Which is true for all values of $\theta$, so the point $\left( {a\sec \theta ,b\tan \theta } \right)$ always lies on the hyperbola (i).

Now differentiating equation (i) on both sides with respect to $x$, we have
$\begin{gathered} \frac{{2x}}{{{a^2}}} – \frac{{2y}}{{{b^2}}}\frac{{dy}}{{dx}} = 0 \\ \Rightarrow \frac{{dy}}{{dx}} = \frac{{{b^2}x}}{{{a^2}y}} \\ \end{gathered}$

Let $m$ be the slope of the tangent at the given point $\left( {a\sec \theta ,b\tan \theta } \right)$, then
$m = {\frac{{dy}}{{dx}}_{\left( {a\cos \theta ,b\sin \theta } \right)}} = \frac{{{b^2}\left( {a\sec \theta } \right)}}{{{a^2}\left( {b\tan \theta } \right)}} = \frac{{b\sec \theta }}{{a\tan \theta }}$

The equation of the tangent at the given point $\left( {a\sec \theta ,b\tan \theta } \right)$ is
$\begin{gathered} y – b\tan \theta = \frac{{b\sec \theta }}{{a\tan \theta }}\left( {x – a\sec \theta } \right) \\ \Rightarrow \frac{{\tan \theta }}{b}\left( {y – b\tan \theta } \right) = \frac{{\sec \theta }}{a}\left( {x – a\sec \theta } \right) \\ \Rightarrow \frac{{y\tan \theta }}{b} – {\tan ^2}\theta = – \frac{{x\sec \theta }}{a} – {\sec ^2}\theta \\ \Rightarrow \frac{x}{a}\sec \theta – \frac{y}{b}\tan \theta = {\sec ^2}\theta – {\tan ^2}\theta \\ \Rightarrow \frac{x}{a}\sec \theta – \frac{y}{b}\tan \theta = 1 \\ \end{gathered}$

This is the equation of the tangent to the given hyperbola at $\left( {a\sec \theta ,b\tan \theta } \right)$.

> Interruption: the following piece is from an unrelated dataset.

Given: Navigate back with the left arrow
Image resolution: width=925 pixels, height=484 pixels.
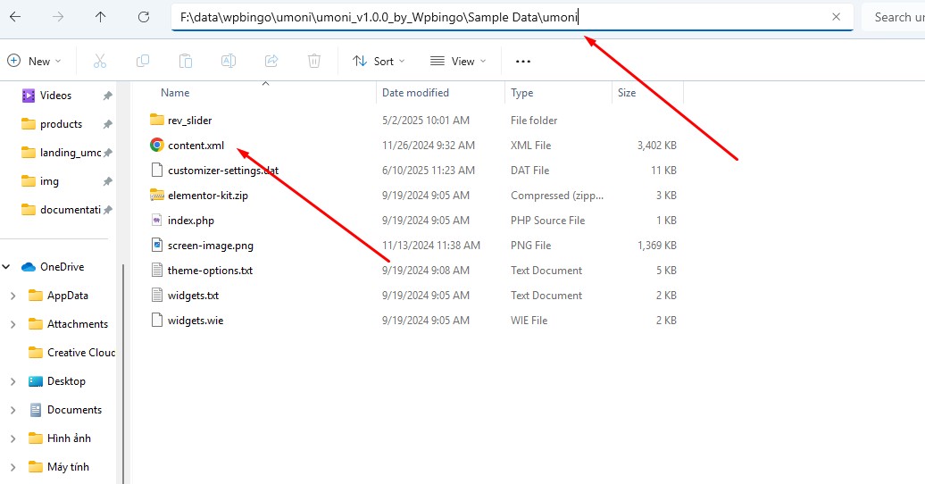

The slope of the normal at $\left( {a\sec \theta ,b\tan \theta } \right)$ is $– \frac{1}{m} = – \frac{{a\tan \theta }}{{b\sec \theta }}$

The equation of the normal at the point $\left( {a\sec \theta ,b\tan \theta } \right)$ is
$\begin{gathered} y – b\tan \theta = – \frac{{a\tan \theta }}{{b\sec \theta }}\left( {x – a\sec \theta } \right) \\ \Rightarrow \frac{b}{{\tan \theta }}\left( {y – b\tan \theta } \right) = \frac{a}{{\sec \theta }}\left( {x – a\sec \theta } \right) \\ \Rightarrow \frac{a}{{\sec \theta }}x – \frac{b}{{\tan \theta }}y = {a^2} – {b^2} \\ \end{gathered}$

This is the equation of the normal to the given hyperbola at $\left( {a\sec \theta ,b\tan \theta } \right)$.